目的 对低密度脂蛋白胆固醇(LDT-C)保护性试剂匀相测定法进行临床评价。 方法 分析了保护性试剂匀相测定法的精密度、准确性、特异性和干扰因素.并随机选取了219份病人血清标本,比较分析用保护性试剂匀相测定法直接测定与Friedewald公式和Planella公式计算的LDL—C结果。 结果 保护性试剂匀相测定法具有较好的精密度(批内、批间CV和总CV均小于3％)。线性范围至10.4mmol/L,最低检测浓度为0.08mmol/L,平均同收率为101.2％:基本不受极低密度脂蛋白(VLDL)、高密度脂蛋白(HDL)和血红蛋白的影响。在TG<4.52mmol/L时,用匀相测定法与Friedewald公式和Planella公式的计算法结果之间相关性良好,两种公式计算法结果之间的也有较好相关性;而在TG>4.52mmoL/L时,匀相测定法与两种计算法之间的相关性差。结论 保护性试剂匀相测定法简便、快速、结果准确,易于自动分析,适合在临床实验室常规检测应用。

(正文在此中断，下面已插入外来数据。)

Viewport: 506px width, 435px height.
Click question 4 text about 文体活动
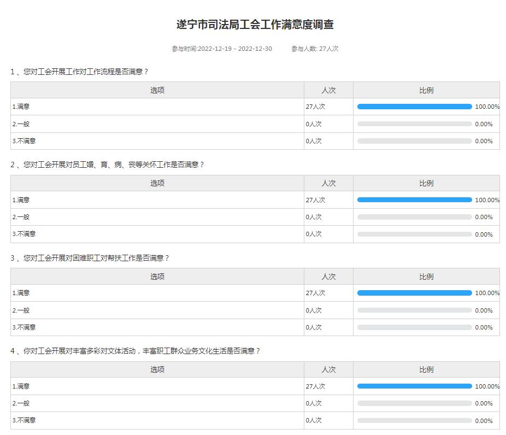[135, 351]
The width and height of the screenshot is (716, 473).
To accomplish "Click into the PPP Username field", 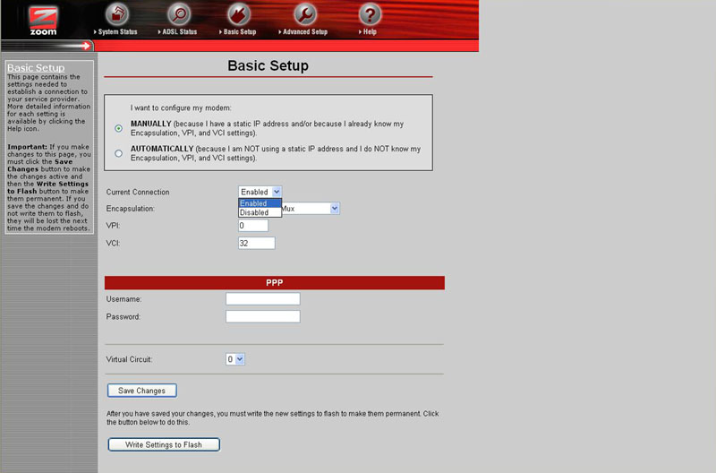I will coord(262,298).
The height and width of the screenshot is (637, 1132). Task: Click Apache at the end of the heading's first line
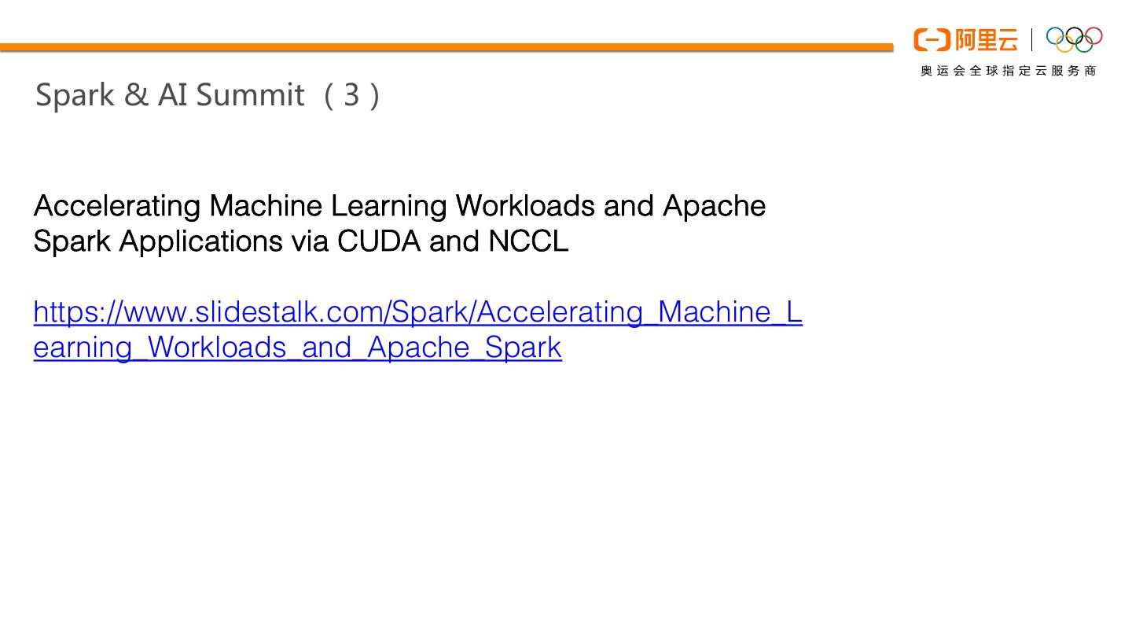pyautogui.click(x=714, y=206)
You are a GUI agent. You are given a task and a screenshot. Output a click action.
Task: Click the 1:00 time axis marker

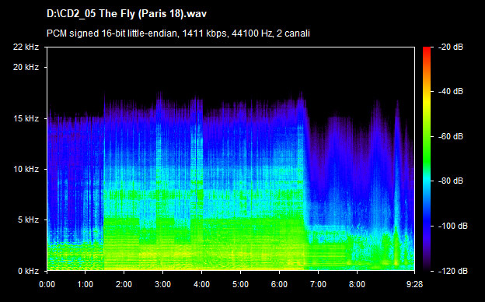tap(85, 284)
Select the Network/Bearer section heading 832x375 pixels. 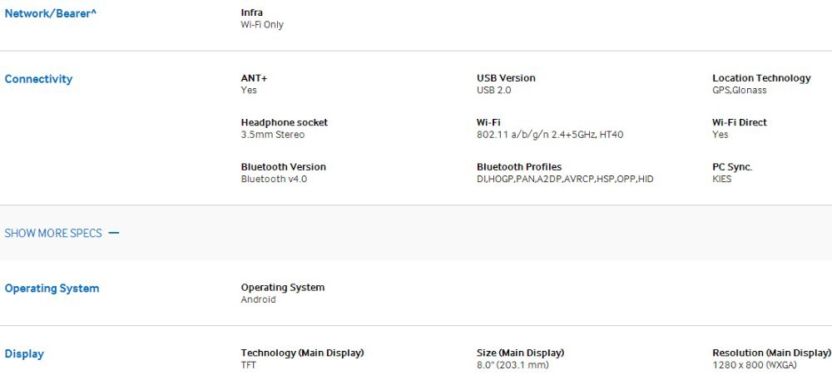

Clinical evaluation of protecting reagent homogeneous assay for measuring low-density lipoprotein cholesterol

Objective To evaluate the clinical efficacy of a homogeneous assay for direct determination of low-density lipoprotein cholesterol(LDL-C) based on the principle of enzymatic selective protection method (protecting reagent assay). Method The precision, accuracy , specificity and interference of the homogeneous were analyzed, The results of serum LDL-C measured by homogeneous assay were compared with Friedewald and Planella formula methods. Rusults The homogeneous assay was precise, having a low with-run CV, day to day CV and total CV (<3%). Linear was up to 10.4mmol/L. The lowest detectable concentration was 0.08mmol/L. Recovery was 101.2%. VLDL^ HDL and hemoglobin did not interfere the LDL-C results. When TG<4.52mmol/L, the LDL-C value measured by homogeneous assay were closely correlated with the two formulas, the values calculated by the two formulas were correlated well too. When TG> 4.52mmol/L, the correlations between homogeneous assay method and the two formulas were low. Conclusions The homogeneous assay meets the requirements for accuracy, precision, ease of handling with massive sample, and full automation, and it is clinically useful.